The exhibition opens with two photographs of the artist, Tang Song, being taken away by police, stepping on the logo of “no returns” of the “China Avant-Garde Exhibition” at the National Art Museum in 1989. In a letter Tang Song had written to the late Dutch archivist Hans van Dijk soon after his release from his short imprisonment—he had taken blame for his partner Xiao Lu’s gunshot at their installation, Dialogue—the renegade artist objects to the common claim of the gunshot being a mere piece of destructive performance art, but rather, “A provocation to the media, a disruption of the audience’s visual and auditory experience, a contestation to the law, a rebellious act against art education in China and an impulsive decision propelled by China’s New Wave movement.” Trained in Chinese ink painting at the then Hangzhou Academy of Art, Tang Song’s art practice at present seems to have returned from negotiating with social and political factors to the asceticism of painting. Focusing on his practice and process, Tang mediates between past traditions and contemporary forms, between East and West, or to an extreme, between life and death.
The “Bridge” series, for example, is characterized by thick layers of monochromatic base—one imagines the artist’s repeated laboring to create dimensionality above the surface of the canvas—that are then dented, gridded with vibrant colors of orange and green, or entirely tarred in black. These dents and ruptures disrupt the accumulated base layer and adorn them with emotive establishments. Like the rendition of the piece Bridge, abstract lines in disarray do not identify the object ostensibly portrayed—yet one may associate the work with van Dijk, or perhaps, the artist’s memory of his late mentor. Moreover, these may also suggest momentary outbursts of violence or altercations, metaphors for the tumultuous experiences of coming into contact with novel and foreign ideas that may have impacted the artist. With the audience unable to witness the disruptions, the colors act as a register of both the emotive vehicle and a manifestation of the unseen moment. This genre of painting, known as “action painting,” was first used to describe Jackson Pollock, whose outpour of paint engaged his body in art making. The same idea ties in with van Dijk’s influence on Tang Song; art making should engage physical labor, should produce the real thing rather than its representations.

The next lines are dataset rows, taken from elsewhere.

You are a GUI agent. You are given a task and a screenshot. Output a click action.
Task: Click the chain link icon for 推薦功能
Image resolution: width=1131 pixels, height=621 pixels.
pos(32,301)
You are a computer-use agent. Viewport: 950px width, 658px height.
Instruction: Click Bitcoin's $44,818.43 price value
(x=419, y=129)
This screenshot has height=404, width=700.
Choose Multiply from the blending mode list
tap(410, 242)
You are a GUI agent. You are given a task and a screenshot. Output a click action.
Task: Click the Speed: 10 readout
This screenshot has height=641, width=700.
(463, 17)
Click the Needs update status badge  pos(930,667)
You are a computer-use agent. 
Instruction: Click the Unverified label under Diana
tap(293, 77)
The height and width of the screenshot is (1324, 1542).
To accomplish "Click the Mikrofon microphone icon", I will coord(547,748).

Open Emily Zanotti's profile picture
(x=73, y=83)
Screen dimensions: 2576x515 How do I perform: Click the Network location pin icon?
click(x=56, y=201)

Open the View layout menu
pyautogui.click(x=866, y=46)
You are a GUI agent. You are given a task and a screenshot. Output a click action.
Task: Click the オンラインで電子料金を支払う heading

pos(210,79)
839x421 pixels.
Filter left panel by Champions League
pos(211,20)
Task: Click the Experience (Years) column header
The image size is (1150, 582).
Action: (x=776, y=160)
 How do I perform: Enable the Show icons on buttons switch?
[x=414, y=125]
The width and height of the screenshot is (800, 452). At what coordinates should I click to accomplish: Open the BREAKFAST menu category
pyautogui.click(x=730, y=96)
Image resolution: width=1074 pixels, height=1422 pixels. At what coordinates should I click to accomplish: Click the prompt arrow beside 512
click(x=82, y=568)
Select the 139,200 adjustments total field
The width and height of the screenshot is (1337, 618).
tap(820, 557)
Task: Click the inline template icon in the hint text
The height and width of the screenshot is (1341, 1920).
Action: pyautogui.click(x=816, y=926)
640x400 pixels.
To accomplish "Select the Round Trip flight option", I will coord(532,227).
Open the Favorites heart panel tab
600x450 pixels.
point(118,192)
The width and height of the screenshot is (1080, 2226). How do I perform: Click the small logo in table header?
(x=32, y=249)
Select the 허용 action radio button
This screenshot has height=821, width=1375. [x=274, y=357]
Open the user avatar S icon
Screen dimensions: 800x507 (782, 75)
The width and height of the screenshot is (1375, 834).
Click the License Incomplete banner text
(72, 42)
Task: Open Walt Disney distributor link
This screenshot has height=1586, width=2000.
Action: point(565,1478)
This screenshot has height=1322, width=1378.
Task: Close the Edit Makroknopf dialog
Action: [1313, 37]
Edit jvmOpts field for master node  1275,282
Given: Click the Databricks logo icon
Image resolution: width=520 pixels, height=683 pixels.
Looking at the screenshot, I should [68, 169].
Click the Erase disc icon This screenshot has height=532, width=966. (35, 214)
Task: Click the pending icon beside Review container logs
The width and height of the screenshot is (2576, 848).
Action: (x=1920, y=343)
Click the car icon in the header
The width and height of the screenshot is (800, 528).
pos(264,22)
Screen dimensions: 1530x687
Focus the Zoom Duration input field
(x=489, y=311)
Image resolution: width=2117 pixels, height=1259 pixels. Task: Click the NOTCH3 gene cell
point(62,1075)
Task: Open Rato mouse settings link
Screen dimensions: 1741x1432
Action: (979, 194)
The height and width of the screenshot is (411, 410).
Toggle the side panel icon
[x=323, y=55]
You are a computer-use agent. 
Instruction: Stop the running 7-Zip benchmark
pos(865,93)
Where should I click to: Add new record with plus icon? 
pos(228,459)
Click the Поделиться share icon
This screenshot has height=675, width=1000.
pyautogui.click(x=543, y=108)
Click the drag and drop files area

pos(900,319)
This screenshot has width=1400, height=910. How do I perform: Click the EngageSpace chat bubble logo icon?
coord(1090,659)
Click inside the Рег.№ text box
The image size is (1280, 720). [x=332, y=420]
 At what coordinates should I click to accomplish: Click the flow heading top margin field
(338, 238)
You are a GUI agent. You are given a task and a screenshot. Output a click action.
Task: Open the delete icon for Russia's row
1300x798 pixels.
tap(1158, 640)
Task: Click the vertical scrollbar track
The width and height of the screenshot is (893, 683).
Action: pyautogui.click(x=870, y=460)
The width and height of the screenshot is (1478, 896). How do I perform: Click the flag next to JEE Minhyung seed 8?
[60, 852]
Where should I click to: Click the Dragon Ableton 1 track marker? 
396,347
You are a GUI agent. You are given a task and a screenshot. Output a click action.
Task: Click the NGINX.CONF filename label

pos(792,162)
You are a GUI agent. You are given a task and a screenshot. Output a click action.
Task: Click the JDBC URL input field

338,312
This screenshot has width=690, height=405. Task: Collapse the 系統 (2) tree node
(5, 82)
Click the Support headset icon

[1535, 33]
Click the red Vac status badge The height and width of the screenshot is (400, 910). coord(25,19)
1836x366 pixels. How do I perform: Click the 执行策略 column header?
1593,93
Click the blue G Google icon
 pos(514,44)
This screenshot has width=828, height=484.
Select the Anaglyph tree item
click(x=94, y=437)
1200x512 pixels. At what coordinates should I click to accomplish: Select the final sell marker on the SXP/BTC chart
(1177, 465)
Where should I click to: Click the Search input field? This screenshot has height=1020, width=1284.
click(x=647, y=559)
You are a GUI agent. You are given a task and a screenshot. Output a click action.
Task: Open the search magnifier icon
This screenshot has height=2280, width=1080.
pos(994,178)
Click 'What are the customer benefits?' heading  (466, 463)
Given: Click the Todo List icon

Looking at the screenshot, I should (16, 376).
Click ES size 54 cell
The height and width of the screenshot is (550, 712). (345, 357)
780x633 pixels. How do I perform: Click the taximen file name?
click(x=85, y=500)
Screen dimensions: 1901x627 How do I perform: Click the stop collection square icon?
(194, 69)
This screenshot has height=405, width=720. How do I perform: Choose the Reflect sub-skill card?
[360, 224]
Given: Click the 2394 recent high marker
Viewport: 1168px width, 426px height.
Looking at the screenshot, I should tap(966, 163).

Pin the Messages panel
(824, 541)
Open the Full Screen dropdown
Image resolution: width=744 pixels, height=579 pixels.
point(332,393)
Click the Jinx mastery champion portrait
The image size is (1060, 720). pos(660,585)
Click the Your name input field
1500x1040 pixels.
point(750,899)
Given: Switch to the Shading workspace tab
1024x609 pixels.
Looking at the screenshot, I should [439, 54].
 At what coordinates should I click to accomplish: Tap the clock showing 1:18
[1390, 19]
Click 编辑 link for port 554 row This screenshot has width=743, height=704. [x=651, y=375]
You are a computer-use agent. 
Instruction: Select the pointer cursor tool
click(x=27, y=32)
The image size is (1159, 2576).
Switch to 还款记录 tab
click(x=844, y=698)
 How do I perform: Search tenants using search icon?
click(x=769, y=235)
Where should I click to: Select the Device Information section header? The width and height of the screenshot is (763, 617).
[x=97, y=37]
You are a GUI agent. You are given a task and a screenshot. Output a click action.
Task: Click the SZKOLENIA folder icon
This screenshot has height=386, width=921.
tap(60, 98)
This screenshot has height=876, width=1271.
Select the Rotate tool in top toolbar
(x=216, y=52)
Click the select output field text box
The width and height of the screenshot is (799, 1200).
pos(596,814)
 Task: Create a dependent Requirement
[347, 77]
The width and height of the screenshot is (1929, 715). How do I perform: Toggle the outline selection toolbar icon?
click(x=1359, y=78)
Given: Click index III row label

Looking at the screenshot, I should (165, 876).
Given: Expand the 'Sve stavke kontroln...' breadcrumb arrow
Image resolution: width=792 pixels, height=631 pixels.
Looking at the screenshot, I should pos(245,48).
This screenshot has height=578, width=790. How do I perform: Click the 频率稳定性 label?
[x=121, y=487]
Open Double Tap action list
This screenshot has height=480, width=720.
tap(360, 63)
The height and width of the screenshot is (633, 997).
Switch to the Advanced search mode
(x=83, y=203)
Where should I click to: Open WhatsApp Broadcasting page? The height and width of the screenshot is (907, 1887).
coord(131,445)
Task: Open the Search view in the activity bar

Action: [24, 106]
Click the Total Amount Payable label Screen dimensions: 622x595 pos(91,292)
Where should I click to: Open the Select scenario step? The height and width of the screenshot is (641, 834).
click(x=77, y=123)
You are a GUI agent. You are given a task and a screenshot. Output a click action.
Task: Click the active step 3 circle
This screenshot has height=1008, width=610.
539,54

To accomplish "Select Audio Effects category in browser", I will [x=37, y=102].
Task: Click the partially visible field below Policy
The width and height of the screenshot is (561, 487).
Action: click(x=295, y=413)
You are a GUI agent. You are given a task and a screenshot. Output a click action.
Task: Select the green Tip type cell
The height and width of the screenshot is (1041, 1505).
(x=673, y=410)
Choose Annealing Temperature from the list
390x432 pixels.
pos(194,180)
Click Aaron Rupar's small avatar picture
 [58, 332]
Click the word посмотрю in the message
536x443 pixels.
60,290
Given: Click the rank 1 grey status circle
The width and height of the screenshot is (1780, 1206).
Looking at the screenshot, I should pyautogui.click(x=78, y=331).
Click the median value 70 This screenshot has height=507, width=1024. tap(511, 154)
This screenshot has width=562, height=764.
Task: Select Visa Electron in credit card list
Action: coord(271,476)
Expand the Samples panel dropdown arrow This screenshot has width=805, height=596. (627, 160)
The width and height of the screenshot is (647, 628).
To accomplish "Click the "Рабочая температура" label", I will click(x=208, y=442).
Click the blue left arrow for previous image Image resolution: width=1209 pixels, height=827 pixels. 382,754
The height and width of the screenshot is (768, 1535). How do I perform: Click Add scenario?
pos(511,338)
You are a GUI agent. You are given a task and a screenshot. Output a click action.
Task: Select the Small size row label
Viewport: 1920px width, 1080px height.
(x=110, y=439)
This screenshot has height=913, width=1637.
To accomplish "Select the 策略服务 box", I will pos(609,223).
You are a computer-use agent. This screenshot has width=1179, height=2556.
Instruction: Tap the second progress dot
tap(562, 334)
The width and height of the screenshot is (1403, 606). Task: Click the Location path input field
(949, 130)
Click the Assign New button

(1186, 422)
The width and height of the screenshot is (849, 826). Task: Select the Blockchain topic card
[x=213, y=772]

On the other hand, gridded lines of nondescript geometric forms are a trope for works such as Fig Leaf, Pandora, Archaeology, and 19890631. Collectively, these perplexing lattices present a density that reverberates into a penetrating vortex-esque abyss. The subliminal imagery mesmerizes, beseeching the viewer to inquire how the artist’s uneasy relationship with the past, foreign tradition, knowledge, or even an invented day of his life (June 31, 1989) amidst social turmoil is mediated through his creations.
The centerpiece of the exhibition, the 25-meter-long by 3-meter-wide scroll Elegy—In Memory of Hans van Dijk conjures the qualities of these two aforementioned tropes, while also embodying Tang’s accolade to the late archivist, who was instrumental in establishing a “bridge” for contemporary art between China and the West. For over 25 years, van Dijk frugally and like an ascetic monk “crossed the river by touching the stones”—even without any infrastructure of the art world, he sought and created opportunities to build this bridge. To attribute this solo exhibition to Hans van Dijk, Tang Song perhaps intends to demonstrate solidarity as much as he does respect. Enacting the ascetic monk, Tang maintains that the final image is not envisioned at first, that its complexity and unexpected actions determine its final realization. Like the fabled gunshot, perhaps “Elegy” is meant to be another unexpected action from Tang—and perhaps the final image is of Hans van Dijk, of one man’s legacy as fired by another.